"The carnivore and human occupations of the Wildscheuer cave, an Upper Pleistocene "des. res." in Hesse, Germany "

Publication Type:Journal Article
Year of Publication:2004
Authors:Turner, E
Journal:Revue de Paleobiologie
Date Published:2004
Keywords:Canis lupus

The former Wildscheuer cave was situated, along with the Wildhaus fissure, close to Steeden (Limburg-Weilburg District) in the valley of a small tributary of the Lahn River. Five archaeological horizons have been recognised in the deposits on the cave platform. Horizons I and II consist of deposits containing only five Middle Palaeolithic artefacts. The bulk of the fauna from these levels has been identified as cave bear and, along with the evidence from the mortality structure of the individuals, clearly relates to the use of the cave as a winter den by bears. The remains of hyaena, wolf and fox from these levels probably attest to the intermittent use of the cave by these carnivores as a den for rearing their young.
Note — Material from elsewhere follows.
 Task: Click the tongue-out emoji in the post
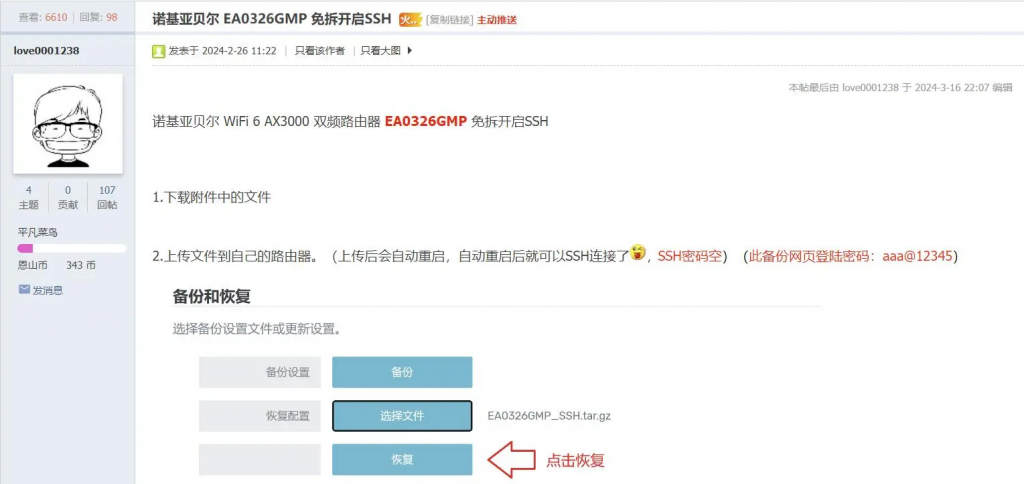(638, 252)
A classic Upper Palaeolithic sequence of Aurig nacian, Gravettian and Magdalenian levels (Horizons III, IV and V) is stratified above the older deposits. With their rich lithic and bone industries, these levels represent periods when humans lived at the site. The faunas are dominated by reindeer (Aurignacian), large herbivores (Gravettian) and mammoth, rhinoceros and reindeer (Magdalenian). Carnivores play only a minor role in the faunas from the Aurignacian and Magdalenian levels; during the Gravettian period, the cave appears to have been occupied again by denning carnivores.